The first issue of Dziennik Łódzki was published on 6 January 1884: it had 4 pages. The editor-in-chief of the paper was the publicist and former collaborator of the Lodzer Gazeta (supplement to the Lodzer Zeitung) Henryk Elzenberg. From July 1885 to July 1888, the editorial office, administration and printing house of the newspaper were located in the premises of the Hamburg Hotel (later called Imperial Hotel) in Chaim Bławat's tenement house at 17 Piotrkowska Street.

Officially, the publisher was initially Zdzisław Kułakowski (from 6 January 1884 to 13 February 1885) and then Stefan Kossuth (from 25 February 1885 to 31 December 1892), while nominally, the editors responsible were: Zdzisław Kułakowski (from 6 January 1884 to 26 August 1886), Antoni Chomętowski (from 27 August 1886 to 20 August 1889) and Bolesław Knichowiecki (from 21 August 1889 to 31 December 1892). However, it is Elzenberg to whom the Dziennik owes its development. It was, among others, thanks to his efforts that the newspaper received financial support from Edward Herbst. Herbst's support allowed the paper to function smoothly for at least the first two years. Thanks to the support of the factory owner, Dziennik had its own printing house, journalists were paid on time, and their salaries were comparable to those of the best newspapers in Poland at that time.

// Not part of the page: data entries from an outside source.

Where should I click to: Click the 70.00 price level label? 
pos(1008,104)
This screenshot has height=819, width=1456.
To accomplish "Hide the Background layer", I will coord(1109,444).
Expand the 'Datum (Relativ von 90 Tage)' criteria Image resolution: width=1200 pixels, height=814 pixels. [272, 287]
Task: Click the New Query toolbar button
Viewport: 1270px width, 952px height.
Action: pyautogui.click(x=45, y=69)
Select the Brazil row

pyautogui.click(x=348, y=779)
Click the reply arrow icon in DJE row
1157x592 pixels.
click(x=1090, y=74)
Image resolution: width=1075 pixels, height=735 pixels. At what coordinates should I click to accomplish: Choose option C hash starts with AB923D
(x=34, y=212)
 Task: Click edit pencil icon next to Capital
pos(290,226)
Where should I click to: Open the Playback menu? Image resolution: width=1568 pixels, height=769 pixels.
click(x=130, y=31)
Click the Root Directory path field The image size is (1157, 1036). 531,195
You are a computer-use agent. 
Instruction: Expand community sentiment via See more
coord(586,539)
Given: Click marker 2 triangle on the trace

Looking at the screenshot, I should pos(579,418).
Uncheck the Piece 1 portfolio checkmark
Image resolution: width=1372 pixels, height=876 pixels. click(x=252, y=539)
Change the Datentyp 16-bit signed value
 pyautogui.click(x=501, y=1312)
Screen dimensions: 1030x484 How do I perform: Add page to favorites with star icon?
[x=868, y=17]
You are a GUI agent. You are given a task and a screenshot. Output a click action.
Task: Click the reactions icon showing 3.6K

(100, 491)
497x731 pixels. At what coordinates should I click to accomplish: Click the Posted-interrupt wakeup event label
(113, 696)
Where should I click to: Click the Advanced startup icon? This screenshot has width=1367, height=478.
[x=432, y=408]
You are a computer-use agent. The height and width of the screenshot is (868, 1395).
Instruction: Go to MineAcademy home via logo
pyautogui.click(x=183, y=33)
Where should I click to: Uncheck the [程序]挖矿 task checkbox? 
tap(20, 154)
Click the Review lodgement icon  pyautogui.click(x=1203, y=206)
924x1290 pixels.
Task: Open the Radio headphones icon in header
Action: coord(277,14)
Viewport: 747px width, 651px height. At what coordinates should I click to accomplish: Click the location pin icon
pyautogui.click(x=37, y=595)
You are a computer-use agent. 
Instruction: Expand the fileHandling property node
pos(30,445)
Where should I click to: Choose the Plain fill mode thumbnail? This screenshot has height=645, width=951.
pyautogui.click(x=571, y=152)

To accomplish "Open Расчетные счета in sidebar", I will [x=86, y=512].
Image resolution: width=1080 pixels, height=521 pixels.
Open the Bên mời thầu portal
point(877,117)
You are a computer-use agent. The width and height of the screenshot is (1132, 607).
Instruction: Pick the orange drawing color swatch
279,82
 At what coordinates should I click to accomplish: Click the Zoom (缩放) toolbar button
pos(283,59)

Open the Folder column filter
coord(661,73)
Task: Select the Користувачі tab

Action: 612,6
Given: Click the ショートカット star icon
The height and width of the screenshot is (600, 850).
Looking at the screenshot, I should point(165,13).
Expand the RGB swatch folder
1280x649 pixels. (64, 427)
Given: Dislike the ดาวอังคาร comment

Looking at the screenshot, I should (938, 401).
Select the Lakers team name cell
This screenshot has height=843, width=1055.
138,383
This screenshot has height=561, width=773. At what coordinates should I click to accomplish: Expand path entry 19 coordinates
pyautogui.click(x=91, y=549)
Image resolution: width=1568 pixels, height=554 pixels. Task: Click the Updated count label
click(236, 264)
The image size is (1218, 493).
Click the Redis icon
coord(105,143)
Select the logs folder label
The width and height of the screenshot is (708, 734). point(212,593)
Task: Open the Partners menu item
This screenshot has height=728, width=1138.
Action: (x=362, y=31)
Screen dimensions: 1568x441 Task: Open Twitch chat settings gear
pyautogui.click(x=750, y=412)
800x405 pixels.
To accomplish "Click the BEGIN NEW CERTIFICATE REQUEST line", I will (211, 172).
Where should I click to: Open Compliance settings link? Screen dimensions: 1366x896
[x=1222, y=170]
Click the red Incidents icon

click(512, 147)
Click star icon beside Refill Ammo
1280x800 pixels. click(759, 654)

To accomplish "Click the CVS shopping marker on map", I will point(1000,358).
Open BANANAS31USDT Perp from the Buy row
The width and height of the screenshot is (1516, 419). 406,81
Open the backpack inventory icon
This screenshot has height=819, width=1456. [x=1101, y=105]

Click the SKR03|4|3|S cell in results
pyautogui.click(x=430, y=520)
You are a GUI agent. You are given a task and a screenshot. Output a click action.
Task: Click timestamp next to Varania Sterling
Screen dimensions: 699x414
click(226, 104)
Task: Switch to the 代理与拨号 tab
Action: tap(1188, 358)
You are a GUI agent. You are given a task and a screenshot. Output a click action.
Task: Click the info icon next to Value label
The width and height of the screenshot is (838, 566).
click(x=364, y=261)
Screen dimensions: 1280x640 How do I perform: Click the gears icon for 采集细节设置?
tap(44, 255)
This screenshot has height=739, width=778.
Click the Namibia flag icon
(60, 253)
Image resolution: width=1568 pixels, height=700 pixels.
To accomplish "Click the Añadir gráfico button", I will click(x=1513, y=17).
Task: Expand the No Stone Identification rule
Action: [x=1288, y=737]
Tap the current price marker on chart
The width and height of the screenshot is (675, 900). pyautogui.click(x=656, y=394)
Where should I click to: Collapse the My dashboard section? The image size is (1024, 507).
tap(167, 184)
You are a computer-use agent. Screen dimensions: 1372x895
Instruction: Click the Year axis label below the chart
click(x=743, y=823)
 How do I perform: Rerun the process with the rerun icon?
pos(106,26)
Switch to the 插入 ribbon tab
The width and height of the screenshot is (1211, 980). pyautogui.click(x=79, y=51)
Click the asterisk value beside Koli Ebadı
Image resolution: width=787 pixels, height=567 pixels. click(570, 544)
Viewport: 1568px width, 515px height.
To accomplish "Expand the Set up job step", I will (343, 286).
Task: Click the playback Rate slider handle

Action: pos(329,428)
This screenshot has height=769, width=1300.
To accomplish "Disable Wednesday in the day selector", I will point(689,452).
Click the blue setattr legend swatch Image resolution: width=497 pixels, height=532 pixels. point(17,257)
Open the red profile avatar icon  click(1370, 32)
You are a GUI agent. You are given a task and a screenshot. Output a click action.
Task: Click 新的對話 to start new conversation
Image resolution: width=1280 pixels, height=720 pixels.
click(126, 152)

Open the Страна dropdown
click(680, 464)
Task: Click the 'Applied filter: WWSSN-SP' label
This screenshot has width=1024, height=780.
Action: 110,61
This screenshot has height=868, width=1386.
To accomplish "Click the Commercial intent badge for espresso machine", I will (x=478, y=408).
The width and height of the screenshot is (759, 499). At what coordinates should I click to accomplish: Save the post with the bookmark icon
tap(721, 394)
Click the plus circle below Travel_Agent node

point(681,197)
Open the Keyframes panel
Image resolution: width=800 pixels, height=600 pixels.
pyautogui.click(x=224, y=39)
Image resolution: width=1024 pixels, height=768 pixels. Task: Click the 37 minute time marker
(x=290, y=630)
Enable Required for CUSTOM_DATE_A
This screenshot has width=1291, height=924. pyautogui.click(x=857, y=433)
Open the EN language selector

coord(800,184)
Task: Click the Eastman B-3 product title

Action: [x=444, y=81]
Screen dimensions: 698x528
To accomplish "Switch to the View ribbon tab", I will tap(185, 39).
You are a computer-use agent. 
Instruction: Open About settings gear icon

The daily initially had a tabloid format. The volume was usually four columns, sometimes accompanied by extras, such as longer fragments of a novel or an advertisement. The first page was usually a full-page text on economic issues, supplemented with quotations from stock exchanges. The second page was occupied by texts on "Industry and Trade". Then were the "Łódź Chronicle", the "National and International Chronicle", and "Telegrams", which were to serve as a substitute for political texts in the newspaper. The third page was supplemented with the statistics of population movement, which also included important hotel guests staying in Łódź at that time. The last page was filled with advertisements.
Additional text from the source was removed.